Mozart walked on water…until he turned 30 years old. Then things changed. He began to lose his popularity and his audience. His had difficulty composing new music. He became depressed. His income dried up. Historians have copies of letters he wrote – many of them – to former admirers begging for loans. He died at 35 years old.

 

Mozart was sinking. But in the last year of his life he began to compose again. He wrote his two greatest masterpieces – The Magic Flute and the Requiem the choir is singing today. His best work finally came not when he was famous and rich and walking on water but when he was sick and depressed and impoverished and calling out for Jesus to save him.

 

Mozart didn’t actually complete the Requiem.
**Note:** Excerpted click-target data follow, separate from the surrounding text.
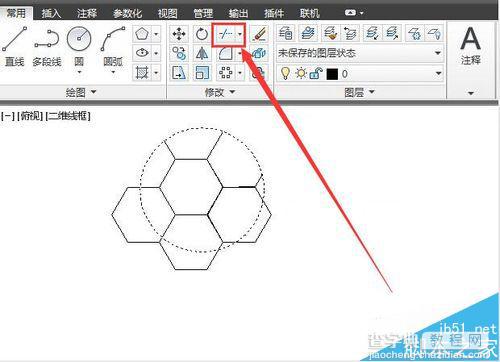500x362 pixels.
Task: Select the Arc (圆弧) tool
Action: [x=113, y=49]
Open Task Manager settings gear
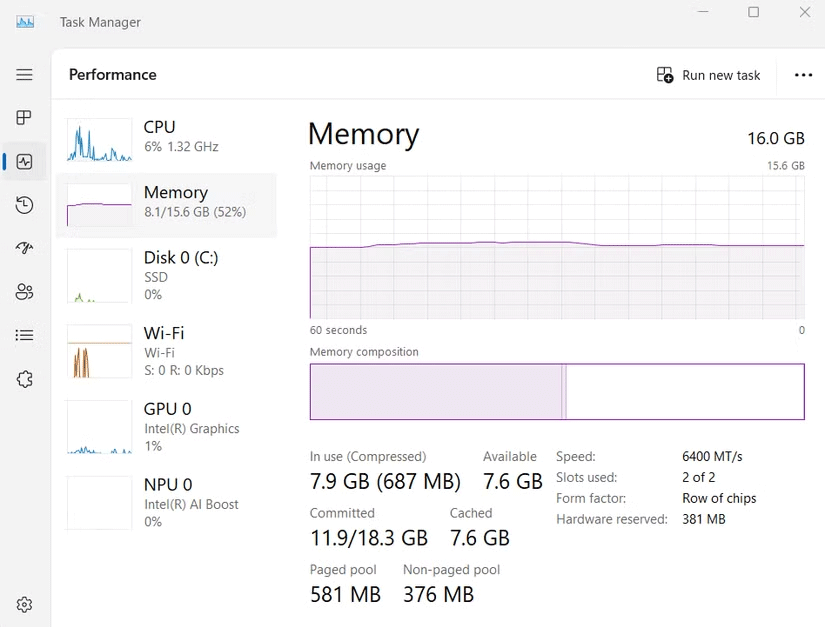The width and height of the screenshot is (825, 627). 25,604
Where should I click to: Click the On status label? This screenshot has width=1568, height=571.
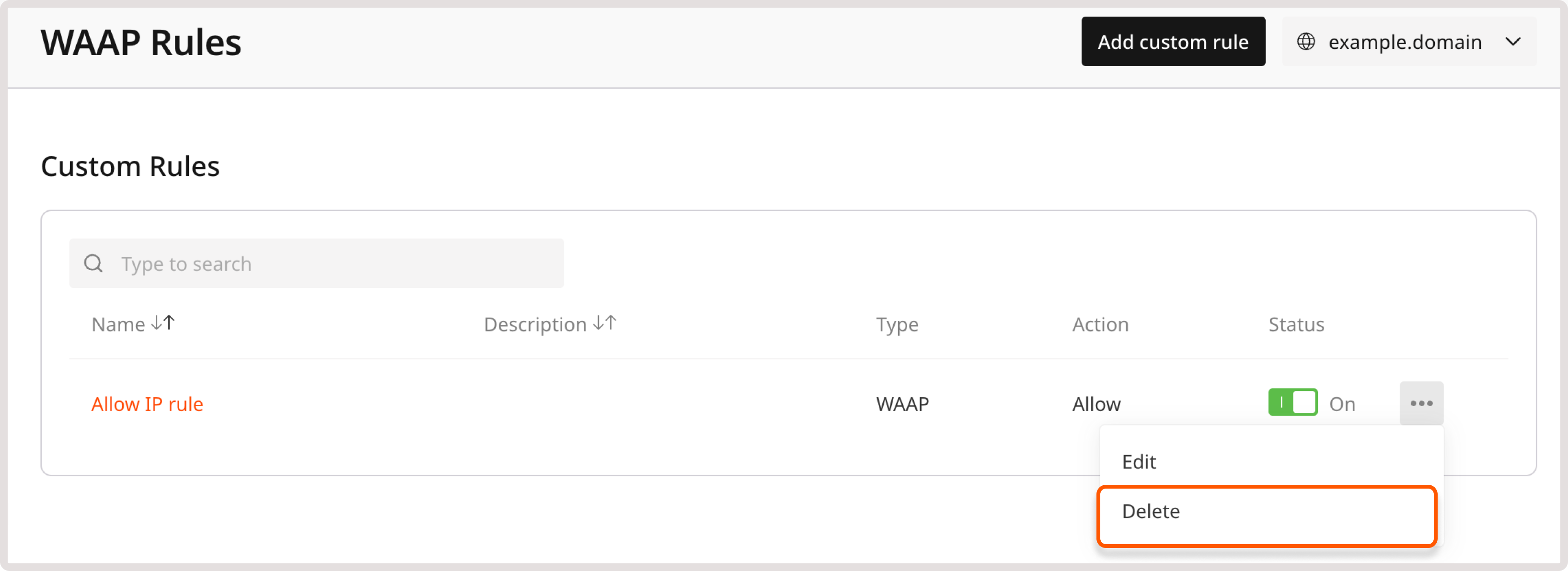coord(1341,404)
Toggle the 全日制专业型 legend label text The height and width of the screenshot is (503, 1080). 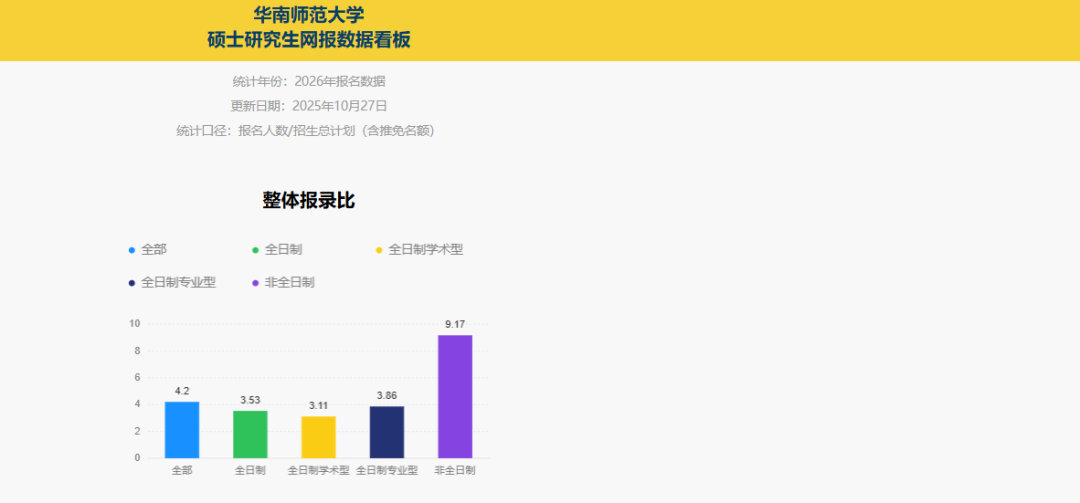[x=178, y=283]
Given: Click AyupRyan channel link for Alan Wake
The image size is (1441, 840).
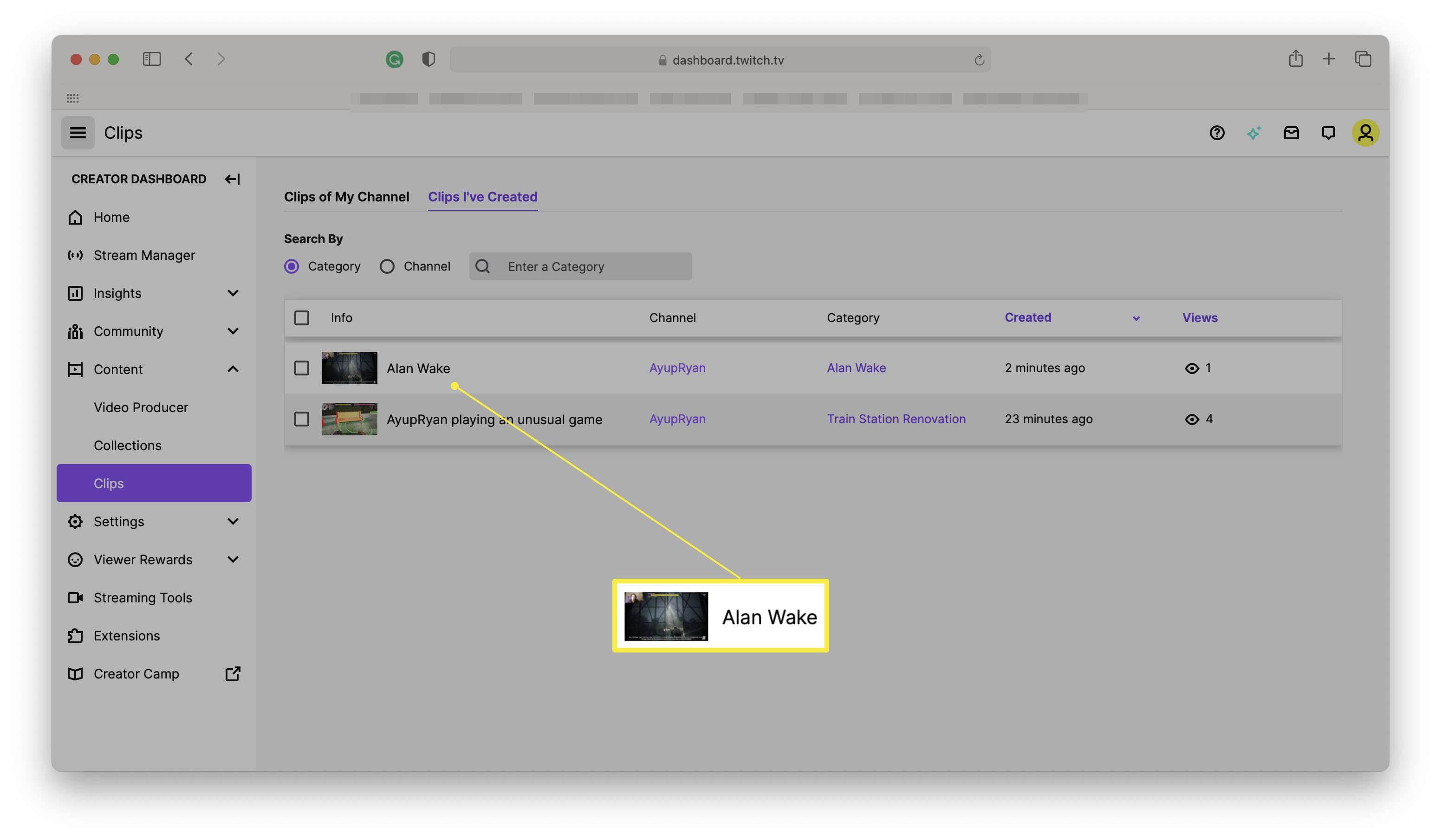Looking at the screenshot, I should [x=677, y=368].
It was completed by a friend who loved him after Mozart’s death.

 

His most precious music comes to us as a result of love as much as genius. Jesus doesn’t really expect us to walk on water. He does want us to let him save us.   

 

Life is hard. Tests come back positive. Organizations downsize. Candidates lose. Partners fall out of love with us. Friends disappoint us. We wear out. Life is hard.

 

We think we ought to be able to walk on water, and maybe we can for a while – a step or two. But Jesus doesn’t really expect us to walk on water. He expects us to call on him when we are sinking, to let him reach out his hand and save us. He expects us to let him love us. He just wants us to let him love us.